As outlined in Fannie Mae’s Beyond the Guide, “an appropriate IA program should at a minimum include the following key elements: 

• An independent reporting structure with direct report to senior management and/or the board of directors. There should be no shared reporting lines within the QC functional areas to be reviewed by the internal audit function.

• A risk assessment methodology used to identify the operational areas and functions to be audited and the frequency of those audits. The risk assessment is generally completed annually by the internal audit department to identify the scope of the review and apply risk rating to the areas to be reviewed. The risk assessment generally identifies the frequency of reviews based on the risk rating applied to the areas listed.

• Documented policies and procedures to detail the internal audit review processes, govern reporting to senior management, and address the remediation of findings.

• A departmental and functional audit schedule for a minimum 12-month period. The schedule should identify the areas subject to review during the current period and align with the risk assessment.”

The number of audits and frequency should be commensurate with the size and complexity of the organization but generally a single, non-continuous internal audit is not acceptable.

Question

Are banks and nonbanks required to perform an independent audit of their anti-money laundering (“AML”) program? What are the requirements for such audit?

Answer

Yes, the Bank Secrecy Act (“BSA”) requires all residential mortgage lenders and originators to perform an independent review or audit of their AML program. Although the BSA does not specifically set forth the time frame for performing such testing, the Federal Financial Institutions Examination Council (“FFIEC”) indicated that sound practice is for an entity to perform an independent audit of its AML program at least every 12-18 months, commensurate with the entity’s risk profile.

Both an independent and qualified party must perform testing. While this does not mean an employee cannot perform the audit, the individual or individuals completing the audit must be fully familiar with AML requirements and cannot be involved in any of the AML functions of the Company. As such, the Company designated AML Officer would be unable to perform the audit. For this reason, many entities engage outside service providers to perform independent audits of their AML program.

Whoever performs the review should report directly to the entity’s Board of Directors or Executive Management. Testing should cover all of the entity’s activities, and the results should be sufficiently detailed to assist the Board of Directors and/or Executive Management in identifying areas of weakness so that improvements may be made and additional controls may be established.

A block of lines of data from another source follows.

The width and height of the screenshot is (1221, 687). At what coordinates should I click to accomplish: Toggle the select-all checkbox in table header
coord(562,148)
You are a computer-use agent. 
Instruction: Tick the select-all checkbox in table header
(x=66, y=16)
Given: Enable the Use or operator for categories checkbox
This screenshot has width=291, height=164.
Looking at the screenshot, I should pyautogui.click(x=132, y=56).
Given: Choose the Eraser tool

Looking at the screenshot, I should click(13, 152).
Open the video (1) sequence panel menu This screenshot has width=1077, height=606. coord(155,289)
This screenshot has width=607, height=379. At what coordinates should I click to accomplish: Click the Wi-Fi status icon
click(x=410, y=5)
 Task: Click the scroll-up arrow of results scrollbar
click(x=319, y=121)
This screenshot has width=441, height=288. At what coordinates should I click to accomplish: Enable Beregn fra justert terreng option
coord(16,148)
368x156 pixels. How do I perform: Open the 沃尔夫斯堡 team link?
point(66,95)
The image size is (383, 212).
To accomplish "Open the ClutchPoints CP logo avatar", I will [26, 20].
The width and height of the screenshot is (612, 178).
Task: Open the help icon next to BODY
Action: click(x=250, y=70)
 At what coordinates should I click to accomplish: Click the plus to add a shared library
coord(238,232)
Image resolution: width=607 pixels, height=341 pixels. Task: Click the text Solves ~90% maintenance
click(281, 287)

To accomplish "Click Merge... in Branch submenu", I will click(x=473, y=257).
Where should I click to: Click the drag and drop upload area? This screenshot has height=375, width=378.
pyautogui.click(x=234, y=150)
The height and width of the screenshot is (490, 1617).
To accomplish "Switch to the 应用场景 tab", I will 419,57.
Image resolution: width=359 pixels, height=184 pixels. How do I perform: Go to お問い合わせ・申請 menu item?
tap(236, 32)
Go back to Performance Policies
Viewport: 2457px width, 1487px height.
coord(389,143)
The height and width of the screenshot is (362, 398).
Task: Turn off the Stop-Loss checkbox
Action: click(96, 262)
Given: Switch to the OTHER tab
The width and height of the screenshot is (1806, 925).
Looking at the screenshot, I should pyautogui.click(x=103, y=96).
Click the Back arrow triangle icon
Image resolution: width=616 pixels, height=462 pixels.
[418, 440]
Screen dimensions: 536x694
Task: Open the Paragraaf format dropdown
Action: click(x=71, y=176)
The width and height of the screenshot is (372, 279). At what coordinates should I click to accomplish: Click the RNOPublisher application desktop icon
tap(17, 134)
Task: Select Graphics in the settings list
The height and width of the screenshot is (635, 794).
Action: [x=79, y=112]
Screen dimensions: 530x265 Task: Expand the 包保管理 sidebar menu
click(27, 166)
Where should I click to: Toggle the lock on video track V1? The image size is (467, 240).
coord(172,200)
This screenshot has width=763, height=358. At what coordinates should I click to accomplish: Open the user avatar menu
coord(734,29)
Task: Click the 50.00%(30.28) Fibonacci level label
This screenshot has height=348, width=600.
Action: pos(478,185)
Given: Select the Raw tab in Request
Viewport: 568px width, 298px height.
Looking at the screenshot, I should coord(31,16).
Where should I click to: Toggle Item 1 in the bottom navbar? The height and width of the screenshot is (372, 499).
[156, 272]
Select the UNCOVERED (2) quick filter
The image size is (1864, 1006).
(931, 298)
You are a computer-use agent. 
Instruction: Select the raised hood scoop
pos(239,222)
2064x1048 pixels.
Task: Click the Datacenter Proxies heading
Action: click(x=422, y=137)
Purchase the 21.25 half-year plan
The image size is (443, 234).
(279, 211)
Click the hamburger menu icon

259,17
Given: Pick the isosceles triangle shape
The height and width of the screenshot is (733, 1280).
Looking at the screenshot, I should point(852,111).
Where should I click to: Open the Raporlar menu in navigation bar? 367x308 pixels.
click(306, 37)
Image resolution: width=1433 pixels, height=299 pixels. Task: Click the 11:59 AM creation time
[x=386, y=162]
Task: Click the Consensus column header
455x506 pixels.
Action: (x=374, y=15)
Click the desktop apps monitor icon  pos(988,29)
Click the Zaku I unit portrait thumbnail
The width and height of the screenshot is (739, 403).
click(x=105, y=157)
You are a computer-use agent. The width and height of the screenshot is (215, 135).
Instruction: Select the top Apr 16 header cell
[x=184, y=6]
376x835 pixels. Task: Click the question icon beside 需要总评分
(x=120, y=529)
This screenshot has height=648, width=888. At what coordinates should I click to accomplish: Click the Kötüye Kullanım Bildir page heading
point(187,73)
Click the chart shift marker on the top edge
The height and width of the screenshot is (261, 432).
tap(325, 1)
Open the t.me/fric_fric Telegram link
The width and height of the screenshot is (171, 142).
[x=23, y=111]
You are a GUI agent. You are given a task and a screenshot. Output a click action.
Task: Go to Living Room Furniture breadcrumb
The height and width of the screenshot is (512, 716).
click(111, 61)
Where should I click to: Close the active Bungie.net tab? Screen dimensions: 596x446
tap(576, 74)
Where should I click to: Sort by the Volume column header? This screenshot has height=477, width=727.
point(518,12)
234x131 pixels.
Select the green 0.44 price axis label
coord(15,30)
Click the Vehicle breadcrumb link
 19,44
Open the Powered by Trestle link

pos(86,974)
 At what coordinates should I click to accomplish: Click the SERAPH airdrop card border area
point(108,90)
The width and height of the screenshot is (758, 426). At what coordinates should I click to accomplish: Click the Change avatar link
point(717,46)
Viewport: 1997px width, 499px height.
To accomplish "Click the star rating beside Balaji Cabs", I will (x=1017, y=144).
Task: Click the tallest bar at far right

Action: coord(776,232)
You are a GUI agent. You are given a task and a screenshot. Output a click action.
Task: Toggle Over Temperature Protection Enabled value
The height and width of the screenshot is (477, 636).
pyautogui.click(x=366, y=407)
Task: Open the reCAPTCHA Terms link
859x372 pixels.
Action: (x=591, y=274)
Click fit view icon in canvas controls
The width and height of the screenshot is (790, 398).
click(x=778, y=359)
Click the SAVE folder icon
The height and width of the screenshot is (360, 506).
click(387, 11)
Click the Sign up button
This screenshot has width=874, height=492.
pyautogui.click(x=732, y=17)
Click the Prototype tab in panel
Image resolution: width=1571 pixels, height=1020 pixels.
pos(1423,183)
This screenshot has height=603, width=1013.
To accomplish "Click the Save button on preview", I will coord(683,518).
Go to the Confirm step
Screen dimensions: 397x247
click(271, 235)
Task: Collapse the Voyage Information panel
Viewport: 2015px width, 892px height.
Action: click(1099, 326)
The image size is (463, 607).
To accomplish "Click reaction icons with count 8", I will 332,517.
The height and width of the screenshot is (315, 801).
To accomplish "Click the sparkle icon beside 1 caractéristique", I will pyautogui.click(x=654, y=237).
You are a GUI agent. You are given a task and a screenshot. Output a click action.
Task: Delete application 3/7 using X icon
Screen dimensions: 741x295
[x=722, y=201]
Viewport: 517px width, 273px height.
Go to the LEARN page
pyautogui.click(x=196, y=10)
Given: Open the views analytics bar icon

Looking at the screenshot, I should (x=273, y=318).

Among other items, the Company’s written policies and procedures should be reviewed, and the qualifications of the AML Officer and the Company’s training materials and attendance logs.

In recent years, state regulators have commenced examining the AML programs of their supervised entities more closely. In particular, many states now require entities to produce AML policies and procedures and AML risk assessments, and independent AML audit results as part of examinations. Failure to maintain these documents can often result in an adverse finding. In addition, some states also maintain their money laundering regulations, such as California, Florida, Hawaii, New Jersey, and Texas.